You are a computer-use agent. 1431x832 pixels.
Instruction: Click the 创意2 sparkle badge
------------------------------------------------------------
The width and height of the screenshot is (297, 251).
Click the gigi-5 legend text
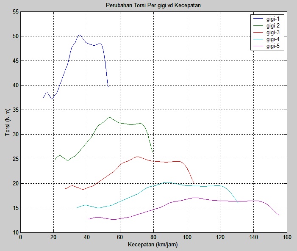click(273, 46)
------------------------------------------------------------
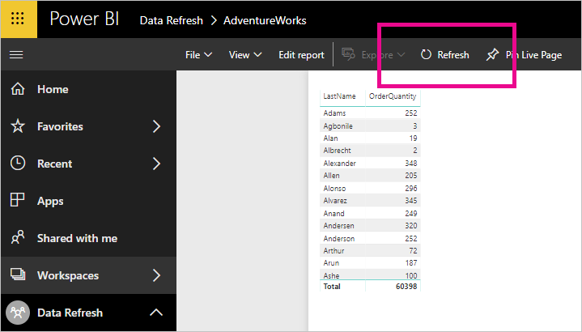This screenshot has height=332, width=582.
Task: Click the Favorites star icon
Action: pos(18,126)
------------------------------------------------------------
§ **Aim of the exercise**
The lines above from the one with "You are a computer-use" through the one with "Instruction: Click the 创意2 sparkle badge" are to be duplicated exactly, ends included, with nothing added.

§ **Output for this exercise**
You are a computer-use agent. 1431x832 pixels.
Instruction: Click the 创意2 sparkle badge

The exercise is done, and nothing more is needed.